··· DOSTARCZONY TEKST ···

Ferrari, McLaren, BMW Sauber - który zespół zdobędzie tytuł?

Na taki sezon fani Formuły 1 czekali od lat. Odważne zmiany w przepisach sprawiły, że tegoroczne rozgrywki będą jednymi z najciekawszych w historii tego sportu. Czy zespołowi Robert Kubicy uda się wykorzystać nowy regulamin i zrealizować swój cel, którym jest mistrzostwo w klasyfikacji konstruktorów?

Robert Chruściński
Robert Chruściński

McLaren-Mercedes
Z początkiem marca 2009 roku, Ron Dennis zrezygnował z pełnienia funkcji szefa zespołu McLaren. Brytyjczyk przez 28 lat przewodził ekipie z Woking, zdobywając z nią siedemnaście mistrzowskich tytułów. Ron Dennis nie zniknie z Formuły 1 na dobre. Jak sam zapowiedział, będzie pełnił rolę prezesa i skupi się na ogólniejszym kierowaniu całym zespołem. Trudne zadanie czeka w tym roku nowego szefa brytyjskiej ekipy - Martina Whitmarsha. Jego team nie zachwycał podczas zimowych testów, a oczekiwania wielu milionów Brytyjczyków są ogromne. McLaren musi pomóc Lewisowi Hamiltonowi obronić tytuł mistrza świata i wygrać mistrzostwa konstruktorów. Jednak, aby zrealizować drugi cel, potrzebne jest większe zaangażowanie Heikki Kovalainena, który powinien w końcu zacząć wygrywać wyścigi. Kluczem do sukcesu może okazać się równe traktowanie obu kierowców, czego brakowało w minionym sezonie.

Nasz typ: 2. miejsce

Ferrari
Ekipa Stefano Domenicaliego po raz kolejny jest uważana za pretendenta do zdobycia mistrzostwa w klasyfikacji konstruktorów. Nic dziwnego, bowiem F60 prezentuje się doskonale. Wszystko wskazuje na to, że inżynierowie z Maranello uporali się z podsterownością, która dawała im się we znaki w ubiegłym roku. Atmosfera w Ferrari jest znakomita, a obaj kierowcy są głodni sukcesu. Kimi Raikkonen po bezbarwnym sezonie 2008, poważnie traktuje swoje najbliższe wyścigi. Fin zimą pracował nad swoją kondycją i udało mu się zrzucić kilka kilogramów. Jeżeli zespół przygotuje wystarczająco niezawodny samochód, to popularny Iceman ma wielkie szanse na to, aby po raz drugi w karierze zdobyć tytuł najlepszego kierowcy globu. Z kolei Felipe Massa płacząc po przegranej walce z Lewisem Hamiltonem o mistrzowski tytuł udowodnił, że jest zupełnym przeciwieństwem Fina, jeżeli chodzi o zaangażowanie i temperament. 28-letni Brazylijczyk dowiódł również, iż może być prawdziwym liderem Ferrari, przez co zyskał sobie nowych sympatyków na całym świecie.

···

**ZADANIE DO WYKONANIA**
Kontynuuj tekst o rywalizacji zespołów Formuły 1 o tytuł, zaczynając zaraz po jego ostatnim zdaniu.

··· DOSTARCZONE DANE ···

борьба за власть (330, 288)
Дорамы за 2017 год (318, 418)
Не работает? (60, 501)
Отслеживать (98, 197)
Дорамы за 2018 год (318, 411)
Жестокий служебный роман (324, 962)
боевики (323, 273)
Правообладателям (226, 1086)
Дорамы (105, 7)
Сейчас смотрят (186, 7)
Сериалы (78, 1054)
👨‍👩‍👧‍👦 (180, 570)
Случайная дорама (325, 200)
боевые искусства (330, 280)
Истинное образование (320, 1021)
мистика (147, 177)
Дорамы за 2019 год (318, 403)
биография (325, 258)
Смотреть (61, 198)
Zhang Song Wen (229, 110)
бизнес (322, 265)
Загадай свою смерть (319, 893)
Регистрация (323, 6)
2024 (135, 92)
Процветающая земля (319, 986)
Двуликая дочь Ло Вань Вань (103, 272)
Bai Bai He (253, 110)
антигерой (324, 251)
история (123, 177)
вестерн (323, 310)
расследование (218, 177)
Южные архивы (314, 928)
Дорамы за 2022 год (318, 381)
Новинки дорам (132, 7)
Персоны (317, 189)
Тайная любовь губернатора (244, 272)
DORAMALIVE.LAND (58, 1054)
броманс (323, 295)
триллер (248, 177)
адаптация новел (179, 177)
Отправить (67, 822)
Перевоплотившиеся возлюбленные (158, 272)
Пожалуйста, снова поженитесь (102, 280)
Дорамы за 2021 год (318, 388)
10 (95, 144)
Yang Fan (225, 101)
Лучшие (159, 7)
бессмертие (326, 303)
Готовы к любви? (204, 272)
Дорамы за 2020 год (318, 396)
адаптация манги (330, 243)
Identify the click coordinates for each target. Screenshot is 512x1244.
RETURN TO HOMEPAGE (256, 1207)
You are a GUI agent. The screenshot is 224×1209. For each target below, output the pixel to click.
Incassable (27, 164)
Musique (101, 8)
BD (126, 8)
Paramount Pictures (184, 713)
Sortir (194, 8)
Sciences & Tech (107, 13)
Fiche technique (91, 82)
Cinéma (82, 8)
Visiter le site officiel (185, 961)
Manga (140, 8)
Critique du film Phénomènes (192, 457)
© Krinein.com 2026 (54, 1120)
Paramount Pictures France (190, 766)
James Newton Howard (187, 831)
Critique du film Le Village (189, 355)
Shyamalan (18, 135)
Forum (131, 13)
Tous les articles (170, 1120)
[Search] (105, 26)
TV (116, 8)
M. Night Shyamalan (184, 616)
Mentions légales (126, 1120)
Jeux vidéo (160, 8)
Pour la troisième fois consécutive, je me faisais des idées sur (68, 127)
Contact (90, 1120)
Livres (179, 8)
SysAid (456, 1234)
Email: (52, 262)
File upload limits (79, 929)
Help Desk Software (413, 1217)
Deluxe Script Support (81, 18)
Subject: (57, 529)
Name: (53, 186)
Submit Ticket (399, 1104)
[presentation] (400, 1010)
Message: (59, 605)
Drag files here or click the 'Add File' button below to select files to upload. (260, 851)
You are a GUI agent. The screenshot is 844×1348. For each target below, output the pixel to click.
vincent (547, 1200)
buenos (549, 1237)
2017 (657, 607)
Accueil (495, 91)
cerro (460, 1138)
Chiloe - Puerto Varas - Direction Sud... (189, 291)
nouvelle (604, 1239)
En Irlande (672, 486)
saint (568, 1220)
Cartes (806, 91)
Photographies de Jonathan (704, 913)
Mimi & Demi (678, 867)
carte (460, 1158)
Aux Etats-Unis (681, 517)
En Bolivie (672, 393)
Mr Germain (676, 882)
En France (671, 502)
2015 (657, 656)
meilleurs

···

**ODPOWIEDŹ NA ZADANIE**
Nasz typ: 1. miejsce

BMW Sauber
Nowy sezon, nowy cel zespołu BMW Sauber. Tym razem ekipa dr Mario Theissena zamierza wygrać mistrzostwa. Jest to bardzo odważne stwierdzenie biorąc pod uwagę, iż po zmianie przepisów nie wiadomo, gdzie zespół aktualnie się znajduje. Z drugiej strony determinacja w ekipie z Hinwill jest ogromna, albowiem już w połowie minionego sezonu BMW Sauber zaczęło prace nad nowym samochodem, porzucając rozwój F1.08 i być może pozbawiając Roberta Kubicy co najmniej trzeciego miejsca. Nasz rodak bogatszy o nowe doświadczenia, uchodzi obecnie za jednego z kandydatów do mistrzostwa. Z pewnością krakowianin będzie się liczył w walce o czołowe lokaty w każdym wyścigu. Rola Nicka Heidfelda w szwajcarsko-niemieckim teamie jest jeszcze ważniejsza niż w ubiegłym roku, ponieważ jeśli zespół pragnie wygrać w klasyfikacji konstruktorów, to w zbliżających się wyścigach będą potrzebne znakomite występy 31-letniego Niemca.

Nasz typ: 3. miejsce

Renault
Czy geniusz Fernando Alosno, doświadczenie Flavio Briatore i pomysłowość Pata Symondsa pomogą ekipie Renault w utrzymaniu kapitalnej formy z końcówki ubiegłego sezonu? Francuzi są przekonani, że tak. Co więcej, w zespole z Enstone wierzą, że R29 będzie szybki, jak niegdyś R25, dzięki czemu wygrają w tym roku mistrzostwa. Niestety, aby zwyciężyć w klasyfikacji konstruktorów trzeba nie tylko niezawodnego bolidu, ale dwóch równych zawodników, a w Renault tylko jednego kierowcę stać na sukcesy. W zeszłym roku Nelson Piquet, poza nielicznymi przebłyskami, nie pokazał nic nadzwyczajnego i według niektórych obserwatorów czas Brazylijczyka w Formule 1 zbliża się ku końcowi.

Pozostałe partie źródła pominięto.